The gypsy lad explained that his girlfriend was interested in him only until he showed her his tool...
and then when she realised how big, hard and unwieldy it was, she dumped him!
The girlfriend's brother, who had observed the blossoming romance, was more than impressed with the lad's equipment and decided he could train the young man to use his natural endowments to lead a life of crime, just like the lad's family wanted.
The brother told the gypsy lad to meet him the next day at the old Smuggler's Inn alongside the canal where he would introduce the lad to the local gang who might be able to get him involved in something fishy!
Next morning, the lad went for an uncomfortably long motorbike ride beside the canal trying to avoid squashing his tool while traversing the bumpy, pothole-filled pavement.
He pulled-up close to a local fisherman. After asking for directions, the lad asked to see the fisherman's tackle and commented on how massive his pole was and tried to explain about his own issues. 

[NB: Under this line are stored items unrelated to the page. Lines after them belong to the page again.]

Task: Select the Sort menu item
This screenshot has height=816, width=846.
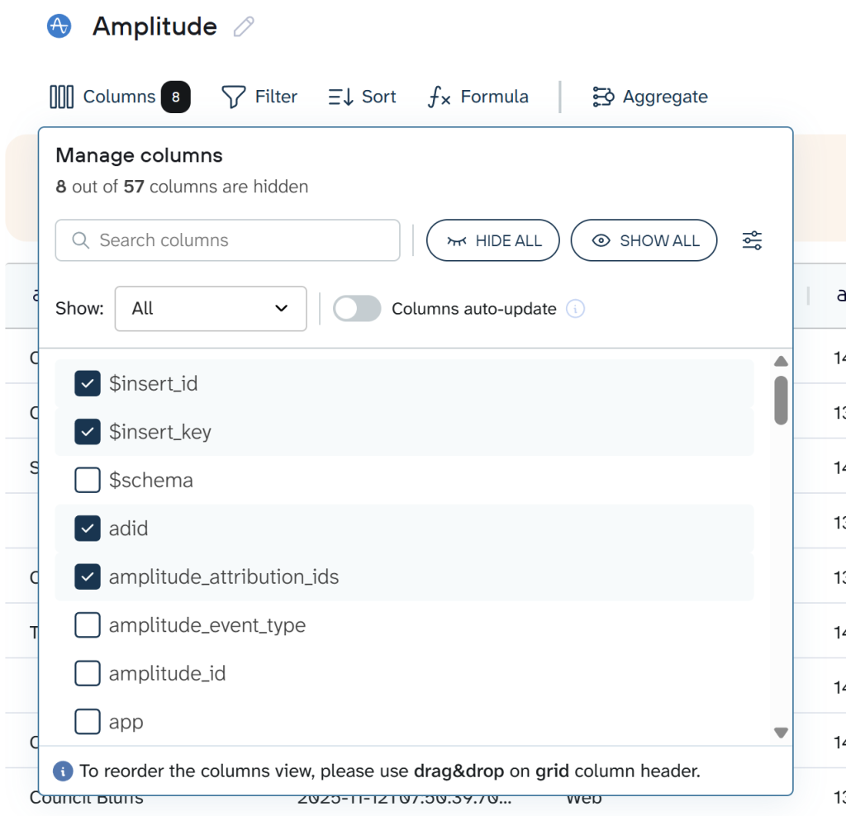Action: [x=362, y=97]
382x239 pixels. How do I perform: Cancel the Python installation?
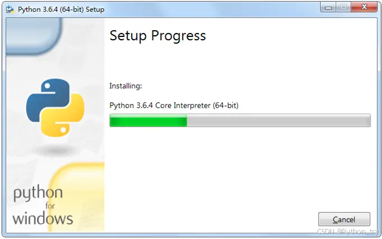(x=344, y=219)
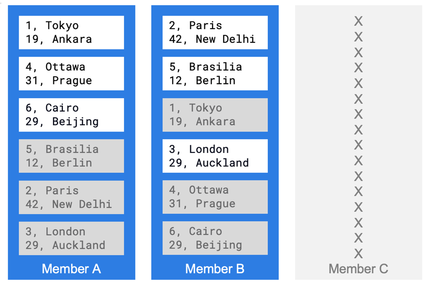The width and height of the screenshot is (429, 286).
Task: Click grayed London Auckland block in Member A
Action: pyautogui.click(x=71, y=238)
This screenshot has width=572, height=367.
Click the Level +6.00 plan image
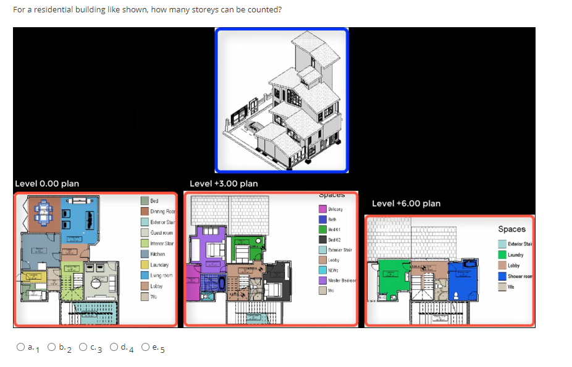point(426,272)
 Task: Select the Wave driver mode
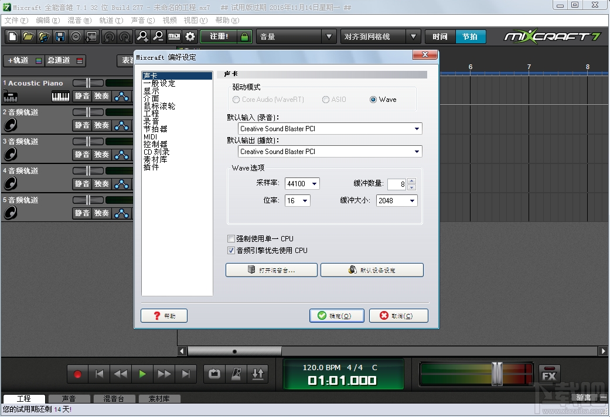pos(374,100)
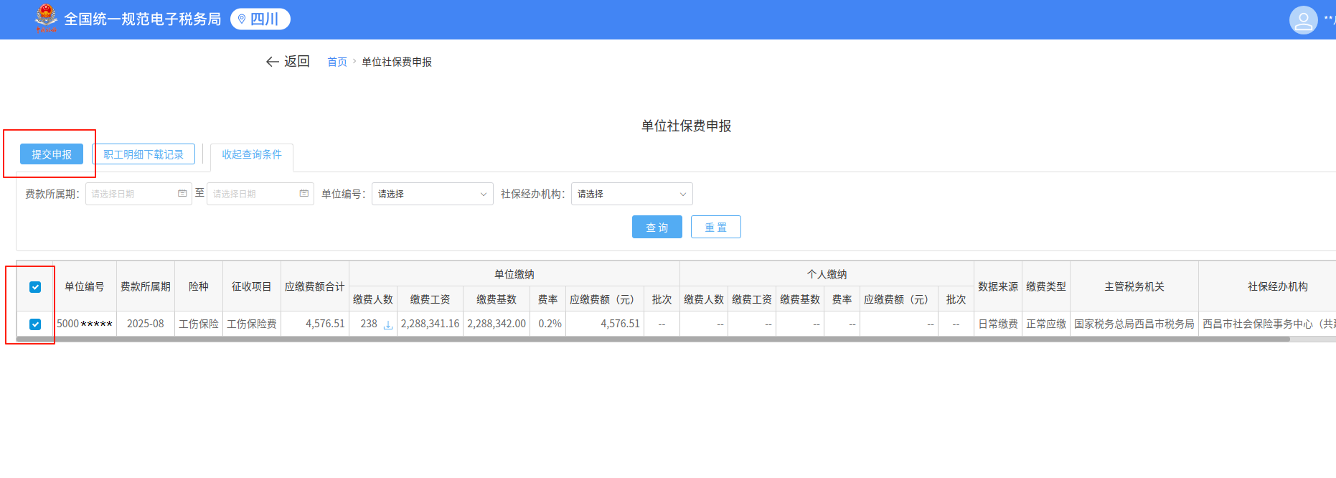Click the location pin Sichuan badge
The image size is (1336, 478).
tap(260, 19)
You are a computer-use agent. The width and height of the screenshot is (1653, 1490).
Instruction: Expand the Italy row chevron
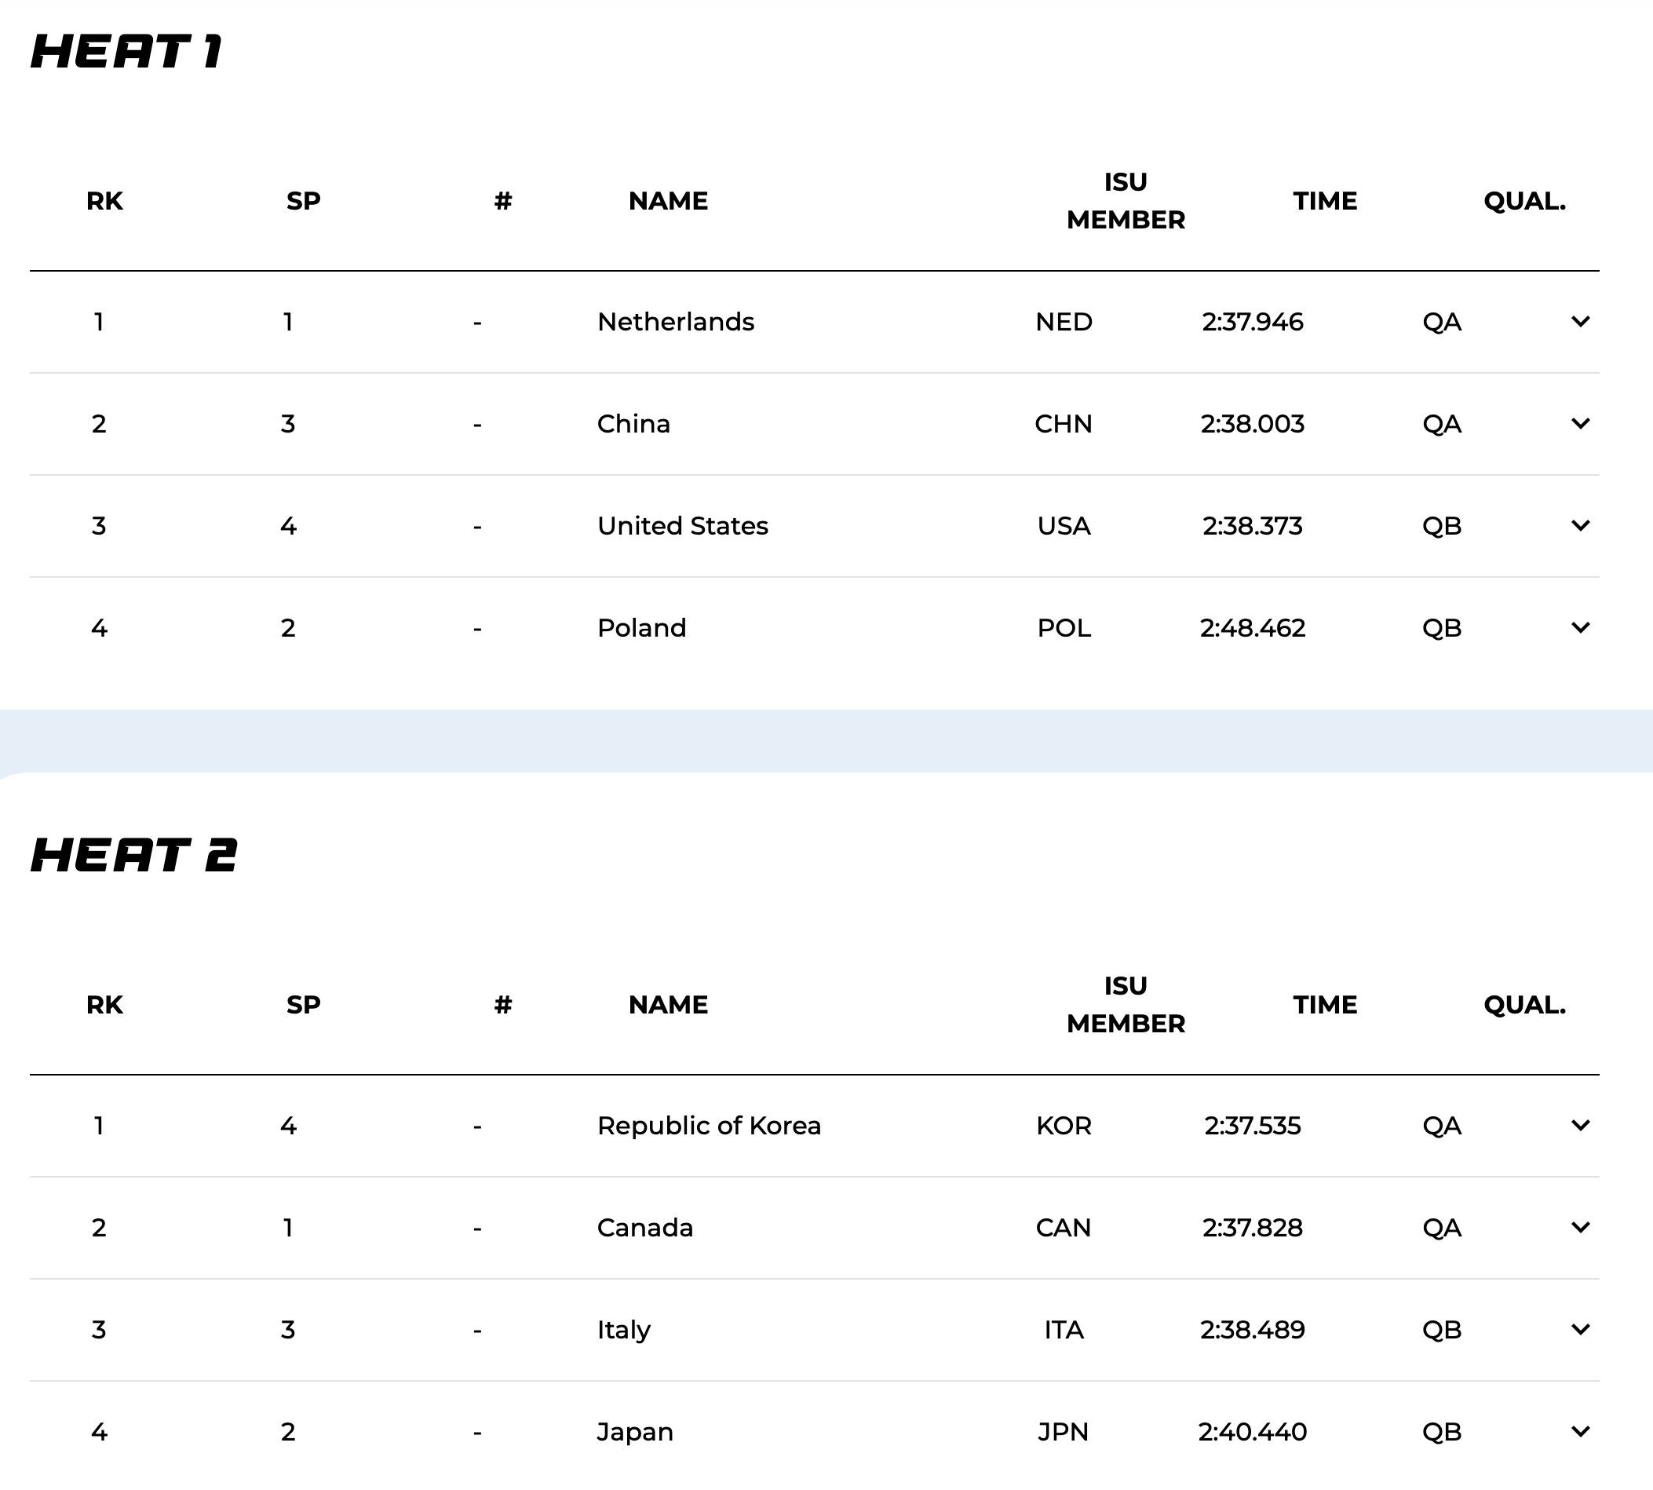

The fisherman politely told the gypsy boy he wasn't interested in the lad's big tool but pointed down the way to an old inn where numerous blokes were constantly looking for men with big tools and large scaly packages.
On arrival at the inn, the lad couldn't believe his luck! Within seconds, a man offered to show him a big impressive package right there and then - at the bar!. 
The young lad took a firm grasp of the man's package and emptied its white fleshy contents for all to witness...
Holy mackerel it was a whopper!
The gypsy lad was amazed at the size of the man's cod piece!
Just as the gypsy lad and the man with the big cod piece seemed to be getting along, there was an almighty roar for help from someone near the canal.
The gypsy lad and the other men ran out to look along the canal. They spotted the local fisherman who had caught a motorcycle tyre on his fishing line. He was struggling to release it!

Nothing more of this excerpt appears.